The doctor dropped the spanner into his side pocket. His pugnacious old face was stern and alive and his invincible dignity permeated the room. Viewed dispassionately, there was a great deal that was comic about him, but the essence of the man was far from ridiculous. It passed through Mr Campion's mind that this serio-comic element was the very stuff of tragedy. It was the dreadful reality of disaster which took the fun out of funny things, reminding the brain perpetually that something truly frightful had honestly occurred.

Doctor Bouverie turned his head and caught sight of him. He got up at once and held out his hand.

‘Hallo, Campion,' he said. ‘You mixed up in this too? Two corpses within a fortnight and you about each time, yet no possible connexion between the two affairs … that's an extraordinary coincidence.'

The local superintendent, a friendly lump of a man with an old-fashioned police moustache and service boots, caught Campion's eye and winked. He cut in hastily before the younger man could speak to the doctor.

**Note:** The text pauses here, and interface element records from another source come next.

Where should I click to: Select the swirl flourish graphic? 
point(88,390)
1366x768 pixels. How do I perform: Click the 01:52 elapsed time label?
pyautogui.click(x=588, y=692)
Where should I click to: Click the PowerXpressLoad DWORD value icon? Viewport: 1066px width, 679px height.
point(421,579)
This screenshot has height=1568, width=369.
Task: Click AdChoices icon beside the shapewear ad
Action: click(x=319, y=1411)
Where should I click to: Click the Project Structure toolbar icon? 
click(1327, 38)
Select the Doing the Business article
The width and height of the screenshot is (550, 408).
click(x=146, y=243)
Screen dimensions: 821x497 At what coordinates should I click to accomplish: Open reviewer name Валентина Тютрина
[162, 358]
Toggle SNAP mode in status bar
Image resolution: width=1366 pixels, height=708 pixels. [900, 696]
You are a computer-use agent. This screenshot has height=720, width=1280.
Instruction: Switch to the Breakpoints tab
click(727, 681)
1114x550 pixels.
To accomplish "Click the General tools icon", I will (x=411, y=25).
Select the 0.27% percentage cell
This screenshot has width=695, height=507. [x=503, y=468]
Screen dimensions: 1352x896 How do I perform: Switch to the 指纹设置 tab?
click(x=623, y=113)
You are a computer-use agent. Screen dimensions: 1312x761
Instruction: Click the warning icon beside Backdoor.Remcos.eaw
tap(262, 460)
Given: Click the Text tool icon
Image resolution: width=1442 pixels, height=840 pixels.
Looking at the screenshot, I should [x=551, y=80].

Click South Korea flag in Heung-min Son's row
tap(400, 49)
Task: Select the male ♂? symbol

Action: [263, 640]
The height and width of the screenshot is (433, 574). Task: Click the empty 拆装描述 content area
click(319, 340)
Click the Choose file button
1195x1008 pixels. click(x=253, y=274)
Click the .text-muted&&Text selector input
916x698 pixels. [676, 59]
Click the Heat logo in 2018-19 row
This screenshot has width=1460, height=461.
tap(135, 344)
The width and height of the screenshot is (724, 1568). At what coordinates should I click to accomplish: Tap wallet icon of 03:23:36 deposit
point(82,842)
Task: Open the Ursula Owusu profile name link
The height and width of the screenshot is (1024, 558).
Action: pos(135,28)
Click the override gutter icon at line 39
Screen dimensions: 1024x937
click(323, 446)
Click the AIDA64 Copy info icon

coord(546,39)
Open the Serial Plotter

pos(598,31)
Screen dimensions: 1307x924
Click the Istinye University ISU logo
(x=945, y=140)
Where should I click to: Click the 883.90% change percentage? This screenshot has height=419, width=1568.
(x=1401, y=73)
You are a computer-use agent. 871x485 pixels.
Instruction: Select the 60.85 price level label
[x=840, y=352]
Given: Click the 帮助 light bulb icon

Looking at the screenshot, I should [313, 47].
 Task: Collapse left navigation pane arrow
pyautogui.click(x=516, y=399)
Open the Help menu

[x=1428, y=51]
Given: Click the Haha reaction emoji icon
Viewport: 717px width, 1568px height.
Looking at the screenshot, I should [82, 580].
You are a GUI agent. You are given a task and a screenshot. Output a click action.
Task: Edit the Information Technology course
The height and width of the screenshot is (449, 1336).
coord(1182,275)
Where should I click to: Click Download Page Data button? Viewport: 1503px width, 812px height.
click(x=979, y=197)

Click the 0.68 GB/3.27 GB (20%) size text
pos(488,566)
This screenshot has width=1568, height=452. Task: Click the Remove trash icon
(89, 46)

‘How long had he been dead, sir?'

Doctor Bouverie returned to the subject with alacrity.

‘I've been puzzling over that,' he said, his grey eyes as bright as if he had been in the thirties, ‘and I'm inclined to put it at twenty-four hours as a maximum and twelve as a minimum from the time I first saw the body at four o'clock this afternoon. That is to say somewhere between four on Friday afternoon and four on Saturday morning. Can't you find a witness who noticed how long the car stood there?'

Inchcape glanced at the superintendent and, receiving his nod of assent, plunged into the question.

‘We've been working on that,' he said. ‘We've found a man who is prepared to swear that it was not where we found it when he went down to the “Queen's Head” at eight-fifteen on Friday night, but he noticed it standing just where it is now when he returned about half-past ten. He suspected a courting couple and did not look inside. There's no way of telling if the car was driven after the man was dead, is there?'

‘Why not? The man was not moved after he died. I can say that for certain, don't you know.' The old man was fascinated by the puzzle element in the case.

‘Oh yes,' he went on. ‘I can give you clear proof of that. From the way he was lying with his feet round the controls I doubt whether anyone could have driven the machine an inch once he was dead.'

Yeo coughed and the local superintendent turned to him deferentially. Campion noticed that the distinguished visitor from Scotland Yard was being received with proper country hospitality. Yeo addressed the doctor.

‘You're
sure
he was not moved after death, sir?'

‘Perfectly.' The old man's magnificent authority was comforting. ‘As I see it, he was driving the car. His passenger suddenly clapped the rug over his head and set about him. The position of the wounds, all on the left side, and the way the body fell show that quite clearly.'

‘I see.' Yeo was silent and his comedian's face was thoughtful. ‘I don't know this part of the country,' he began, ‘but it seems to me that the road to the town from the spot where we found the body is fairly lonely?'

‘So it is now,' agreed the superintendent. ‘There's not a house on it until you pass the station turning.' He paused. ‘Suppose the murderer took the last train to Boarbridge?' he said suddenly. ‘He could walk down to the station without being seen and there is just that one train after nine o'clock. The station opens at six. I'll send a man down to find out if there was a stranger about then. There's an idea there – a good idea.'

Doctor Bouverie was quite prepared to take an even more active part in the investigations than he had done already, and they had some difficulty in getting rid of him gracefully. It was only when he proposed routing out his old friend Lieutenant-Colonel Beller, the Chief Constable, who had only just been persuaded to go home to bed, that the alarmed superintendent put his foot down.